Late Epipalaeolithic and Early Neolithic societies in the Levant were amongst the first in the world to begin cultivating wild plants and, eventually, domesticating crops. The transition is well-documented in the archaeobotanical record and other palaeoecological proxies from this period, however these give ‘snapshots’ of flora at particular times and places, usually significantly conditioned by human action and various taphonomic processes. We cannot fully understand the economic choices of the first farmers without considering the wider, natural (or at least less anthropogenic) ecologies which they inhabited. Ecological niche modelling (ENM), also known as species distribution modelling, is widely used by ecologists to predict the ranges of plants and animals in the future or in hypothetical scenarios. ENM models are typically ‘trained’ on observed occurrences of the species of interest in relation to a number of environmental variables, then used to predict the probability of occurrence in an altered environment described by the same variables. They have also been applied to archaeology and palaeoecology, where the altered environment is typically a reconstruction of past conditions, however until recently this has been limited by the difficulty of obtaining occurrence data and palaeoclimate reconstructions of sufficient coverage. This is been especially true of West Asia, where key datasets used for ENM in other regions have often been lacking.
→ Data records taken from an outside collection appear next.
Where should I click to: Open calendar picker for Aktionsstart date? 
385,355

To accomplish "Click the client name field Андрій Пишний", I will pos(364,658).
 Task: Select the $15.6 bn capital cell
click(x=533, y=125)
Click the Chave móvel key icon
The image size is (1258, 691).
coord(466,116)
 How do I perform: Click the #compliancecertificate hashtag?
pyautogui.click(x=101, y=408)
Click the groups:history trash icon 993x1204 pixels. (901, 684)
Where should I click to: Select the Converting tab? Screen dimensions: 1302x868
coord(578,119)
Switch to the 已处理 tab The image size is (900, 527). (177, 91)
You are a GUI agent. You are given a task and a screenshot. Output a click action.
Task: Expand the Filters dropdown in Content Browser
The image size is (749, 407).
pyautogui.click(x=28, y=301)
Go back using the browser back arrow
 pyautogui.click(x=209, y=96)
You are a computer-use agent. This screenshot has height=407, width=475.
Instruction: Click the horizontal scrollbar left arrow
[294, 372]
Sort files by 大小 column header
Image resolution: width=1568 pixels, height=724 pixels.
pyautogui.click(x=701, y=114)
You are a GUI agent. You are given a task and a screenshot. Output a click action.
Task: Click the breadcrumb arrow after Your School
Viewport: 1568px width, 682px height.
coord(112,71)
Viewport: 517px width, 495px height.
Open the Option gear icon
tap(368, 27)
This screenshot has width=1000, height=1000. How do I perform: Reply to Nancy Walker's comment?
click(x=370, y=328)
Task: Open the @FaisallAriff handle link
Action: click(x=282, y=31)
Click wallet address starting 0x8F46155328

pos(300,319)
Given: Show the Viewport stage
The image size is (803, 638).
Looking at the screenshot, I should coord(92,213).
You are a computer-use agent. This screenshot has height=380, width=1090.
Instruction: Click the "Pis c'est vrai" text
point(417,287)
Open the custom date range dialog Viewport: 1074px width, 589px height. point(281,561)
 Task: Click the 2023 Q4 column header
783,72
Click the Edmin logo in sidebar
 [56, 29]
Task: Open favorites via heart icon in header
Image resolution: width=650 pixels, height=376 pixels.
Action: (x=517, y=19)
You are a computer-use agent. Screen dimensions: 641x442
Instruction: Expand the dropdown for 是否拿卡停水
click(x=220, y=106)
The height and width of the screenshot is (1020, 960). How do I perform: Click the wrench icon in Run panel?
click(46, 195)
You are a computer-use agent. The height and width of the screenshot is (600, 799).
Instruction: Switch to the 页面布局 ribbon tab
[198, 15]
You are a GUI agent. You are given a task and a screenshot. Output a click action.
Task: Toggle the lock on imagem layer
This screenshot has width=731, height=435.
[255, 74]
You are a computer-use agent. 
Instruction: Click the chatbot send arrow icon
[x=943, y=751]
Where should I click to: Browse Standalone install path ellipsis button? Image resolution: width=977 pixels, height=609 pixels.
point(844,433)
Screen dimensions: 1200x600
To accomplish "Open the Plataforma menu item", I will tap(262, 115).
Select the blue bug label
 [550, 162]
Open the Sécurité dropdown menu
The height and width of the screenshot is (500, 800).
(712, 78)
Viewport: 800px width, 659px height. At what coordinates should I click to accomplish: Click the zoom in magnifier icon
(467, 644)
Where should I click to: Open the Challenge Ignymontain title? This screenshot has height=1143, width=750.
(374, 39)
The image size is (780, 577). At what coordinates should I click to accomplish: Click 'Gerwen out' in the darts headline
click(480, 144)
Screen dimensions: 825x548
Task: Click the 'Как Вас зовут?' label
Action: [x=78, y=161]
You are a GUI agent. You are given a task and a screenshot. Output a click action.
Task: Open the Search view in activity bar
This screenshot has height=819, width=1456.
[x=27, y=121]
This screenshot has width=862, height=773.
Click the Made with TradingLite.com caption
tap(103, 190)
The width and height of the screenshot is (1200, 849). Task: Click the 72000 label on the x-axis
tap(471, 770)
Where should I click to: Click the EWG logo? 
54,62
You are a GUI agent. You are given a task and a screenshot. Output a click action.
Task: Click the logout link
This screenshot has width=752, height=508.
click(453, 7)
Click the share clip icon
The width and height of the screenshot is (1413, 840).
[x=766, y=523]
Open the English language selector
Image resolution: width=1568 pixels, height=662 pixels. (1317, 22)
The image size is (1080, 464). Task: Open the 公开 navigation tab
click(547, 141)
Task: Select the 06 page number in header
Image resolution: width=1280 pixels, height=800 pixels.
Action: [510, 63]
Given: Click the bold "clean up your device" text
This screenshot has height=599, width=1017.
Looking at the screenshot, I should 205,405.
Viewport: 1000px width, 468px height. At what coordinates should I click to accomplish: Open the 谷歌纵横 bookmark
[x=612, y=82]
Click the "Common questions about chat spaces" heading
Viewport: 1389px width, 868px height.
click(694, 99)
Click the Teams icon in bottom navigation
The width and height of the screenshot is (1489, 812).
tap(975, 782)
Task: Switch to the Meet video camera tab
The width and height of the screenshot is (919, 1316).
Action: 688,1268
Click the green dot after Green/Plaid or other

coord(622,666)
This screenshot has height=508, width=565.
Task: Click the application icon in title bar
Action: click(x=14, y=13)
Here I present an application of ecological niche modelling can be used to reconstruct the ranges of several key wild plants and crop progenitors in the Levant over the course of the Late Epipalaeolithic and Early Neolithic. Recently-published open data on occurrences and a variety of (palaeo)environmental indicators, as well as advances in statistical methodology and software, has made it much more feasible to apply ENM in the context of the archaeology of West Asia. I also explore the use of archaeological occurrence data—drawn from the archaeobotanical, zooarchaeology, and radiocarbon records—to assess the accuracy of model predictions. This is an important prerequisite to establishing ENM as a reliable method of reconstructing past ecologies, but remains hampered by the relatively slow progress of open data in archaeology compared to ecology and climate science.